- [Extracted data entries]:
########

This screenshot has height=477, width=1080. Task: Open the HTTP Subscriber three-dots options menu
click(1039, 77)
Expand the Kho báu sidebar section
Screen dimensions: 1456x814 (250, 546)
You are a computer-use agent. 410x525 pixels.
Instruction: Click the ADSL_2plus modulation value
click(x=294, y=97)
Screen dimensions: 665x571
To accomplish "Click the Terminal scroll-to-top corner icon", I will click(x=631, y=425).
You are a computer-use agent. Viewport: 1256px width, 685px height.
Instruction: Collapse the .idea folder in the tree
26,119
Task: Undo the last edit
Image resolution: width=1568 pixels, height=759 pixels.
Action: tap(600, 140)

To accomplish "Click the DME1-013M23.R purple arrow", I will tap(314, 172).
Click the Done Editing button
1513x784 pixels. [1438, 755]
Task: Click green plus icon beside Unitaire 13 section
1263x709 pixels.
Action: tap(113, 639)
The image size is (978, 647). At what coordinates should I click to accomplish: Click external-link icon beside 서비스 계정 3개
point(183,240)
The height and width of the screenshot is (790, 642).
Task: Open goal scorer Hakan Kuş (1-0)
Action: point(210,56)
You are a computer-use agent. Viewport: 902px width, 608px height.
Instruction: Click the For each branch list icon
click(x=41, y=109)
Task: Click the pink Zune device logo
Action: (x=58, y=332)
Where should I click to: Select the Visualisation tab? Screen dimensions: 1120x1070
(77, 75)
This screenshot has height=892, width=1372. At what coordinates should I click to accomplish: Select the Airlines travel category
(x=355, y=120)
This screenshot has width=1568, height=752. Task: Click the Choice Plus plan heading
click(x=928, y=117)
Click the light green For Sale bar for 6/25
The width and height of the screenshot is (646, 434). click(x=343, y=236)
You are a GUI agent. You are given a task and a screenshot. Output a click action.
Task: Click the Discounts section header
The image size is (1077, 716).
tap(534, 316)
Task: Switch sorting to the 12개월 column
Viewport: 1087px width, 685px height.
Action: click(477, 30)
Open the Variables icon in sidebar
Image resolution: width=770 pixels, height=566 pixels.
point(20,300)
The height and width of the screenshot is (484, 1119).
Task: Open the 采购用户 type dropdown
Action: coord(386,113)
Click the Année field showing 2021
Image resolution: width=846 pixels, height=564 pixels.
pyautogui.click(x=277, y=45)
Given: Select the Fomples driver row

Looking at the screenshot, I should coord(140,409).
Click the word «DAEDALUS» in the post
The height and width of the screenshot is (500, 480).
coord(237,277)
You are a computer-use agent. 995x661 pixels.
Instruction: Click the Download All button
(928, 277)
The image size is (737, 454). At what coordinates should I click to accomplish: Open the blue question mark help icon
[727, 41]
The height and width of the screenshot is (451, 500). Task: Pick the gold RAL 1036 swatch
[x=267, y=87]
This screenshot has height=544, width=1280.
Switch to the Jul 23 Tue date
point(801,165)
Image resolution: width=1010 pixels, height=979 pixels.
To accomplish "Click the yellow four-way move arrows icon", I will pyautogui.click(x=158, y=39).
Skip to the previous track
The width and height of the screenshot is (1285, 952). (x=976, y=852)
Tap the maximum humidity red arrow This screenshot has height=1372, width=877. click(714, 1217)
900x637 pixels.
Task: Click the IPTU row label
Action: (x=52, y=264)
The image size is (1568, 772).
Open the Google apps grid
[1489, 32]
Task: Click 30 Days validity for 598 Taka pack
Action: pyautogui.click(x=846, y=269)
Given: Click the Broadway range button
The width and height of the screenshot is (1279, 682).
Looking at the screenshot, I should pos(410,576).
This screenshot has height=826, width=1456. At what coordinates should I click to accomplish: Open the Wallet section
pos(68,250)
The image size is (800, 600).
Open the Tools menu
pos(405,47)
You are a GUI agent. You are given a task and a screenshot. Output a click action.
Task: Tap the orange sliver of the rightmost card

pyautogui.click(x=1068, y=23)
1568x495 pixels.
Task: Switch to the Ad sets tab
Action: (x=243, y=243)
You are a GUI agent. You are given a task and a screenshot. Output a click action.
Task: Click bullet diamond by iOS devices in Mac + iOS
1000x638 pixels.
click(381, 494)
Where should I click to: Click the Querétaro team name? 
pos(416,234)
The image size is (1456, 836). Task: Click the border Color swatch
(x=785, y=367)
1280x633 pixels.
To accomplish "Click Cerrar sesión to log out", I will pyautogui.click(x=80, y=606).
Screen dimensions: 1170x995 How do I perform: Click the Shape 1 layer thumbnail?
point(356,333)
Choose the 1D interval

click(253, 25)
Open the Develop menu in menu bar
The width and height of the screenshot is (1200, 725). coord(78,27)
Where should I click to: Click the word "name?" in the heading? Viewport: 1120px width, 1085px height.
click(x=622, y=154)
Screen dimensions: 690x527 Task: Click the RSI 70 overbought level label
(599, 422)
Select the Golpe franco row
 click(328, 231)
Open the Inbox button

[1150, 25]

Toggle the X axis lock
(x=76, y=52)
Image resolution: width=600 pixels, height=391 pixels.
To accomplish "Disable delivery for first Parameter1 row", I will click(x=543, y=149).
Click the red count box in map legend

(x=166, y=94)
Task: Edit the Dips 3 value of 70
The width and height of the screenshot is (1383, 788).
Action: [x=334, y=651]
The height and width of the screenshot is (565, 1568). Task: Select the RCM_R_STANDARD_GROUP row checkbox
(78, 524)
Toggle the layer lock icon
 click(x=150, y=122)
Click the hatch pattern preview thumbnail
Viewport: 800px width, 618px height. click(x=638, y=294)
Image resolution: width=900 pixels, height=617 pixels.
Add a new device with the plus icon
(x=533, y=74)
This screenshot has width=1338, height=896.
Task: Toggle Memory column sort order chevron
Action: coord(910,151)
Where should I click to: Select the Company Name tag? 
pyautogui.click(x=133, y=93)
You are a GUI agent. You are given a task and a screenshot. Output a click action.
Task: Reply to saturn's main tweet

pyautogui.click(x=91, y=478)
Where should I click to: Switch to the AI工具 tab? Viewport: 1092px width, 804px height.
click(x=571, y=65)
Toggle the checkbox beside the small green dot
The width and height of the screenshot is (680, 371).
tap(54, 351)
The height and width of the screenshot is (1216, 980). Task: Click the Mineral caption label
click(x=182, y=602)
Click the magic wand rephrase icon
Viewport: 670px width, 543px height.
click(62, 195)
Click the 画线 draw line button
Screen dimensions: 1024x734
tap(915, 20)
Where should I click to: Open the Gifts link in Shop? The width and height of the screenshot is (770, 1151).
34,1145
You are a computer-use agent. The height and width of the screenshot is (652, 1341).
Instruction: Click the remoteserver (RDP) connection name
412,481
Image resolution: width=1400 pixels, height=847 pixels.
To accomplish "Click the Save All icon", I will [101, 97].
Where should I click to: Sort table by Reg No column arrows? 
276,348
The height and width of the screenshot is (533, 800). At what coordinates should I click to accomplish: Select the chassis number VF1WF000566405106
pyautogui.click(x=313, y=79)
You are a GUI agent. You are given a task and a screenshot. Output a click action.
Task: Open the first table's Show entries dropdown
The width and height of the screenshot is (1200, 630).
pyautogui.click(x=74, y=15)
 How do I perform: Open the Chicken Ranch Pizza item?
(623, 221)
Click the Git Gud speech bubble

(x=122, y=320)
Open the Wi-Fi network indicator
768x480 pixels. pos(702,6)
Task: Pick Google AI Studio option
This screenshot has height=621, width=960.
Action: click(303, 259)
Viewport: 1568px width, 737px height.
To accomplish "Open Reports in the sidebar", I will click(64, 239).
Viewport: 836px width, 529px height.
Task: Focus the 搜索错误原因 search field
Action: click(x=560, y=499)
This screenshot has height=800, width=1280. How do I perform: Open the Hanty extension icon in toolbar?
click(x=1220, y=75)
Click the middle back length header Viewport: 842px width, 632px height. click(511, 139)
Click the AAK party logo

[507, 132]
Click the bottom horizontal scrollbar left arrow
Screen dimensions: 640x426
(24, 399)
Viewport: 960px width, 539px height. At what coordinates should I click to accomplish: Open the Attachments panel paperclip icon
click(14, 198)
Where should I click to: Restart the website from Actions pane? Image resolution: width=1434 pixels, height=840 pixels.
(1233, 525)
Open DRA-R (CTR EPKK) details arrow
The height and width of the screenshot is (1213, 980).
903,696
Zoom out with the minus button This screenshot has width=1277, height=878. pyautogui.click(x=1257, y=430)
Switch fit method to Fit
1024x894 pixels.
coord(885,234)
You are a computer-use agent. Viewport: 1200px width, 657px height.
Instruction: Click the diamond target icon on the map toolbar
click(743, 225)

########

- [TASK DETAILS]: From the records above, repeat exactly the lines from the one with "You are a computer-use agent. 410x525 pixels." through the one with "Task: Undo the last edit", both included.

- [TASK SOLUTION]:
You are a computer-use agent. 410x525 pixels.
Instruction: Click the ADSL_2plus modulation value
click(x=294, y=97)
Screen dimensions: 665x571
To accomplish "Click the Terminal scroll-to-top corner icon", I will click(x=631, y=425).
You are a computer-use agent. Viewport: 1256px width, 685px height.
Instruction: Collapse the .idea folder in the tree
26,119
Task: Undo the last edit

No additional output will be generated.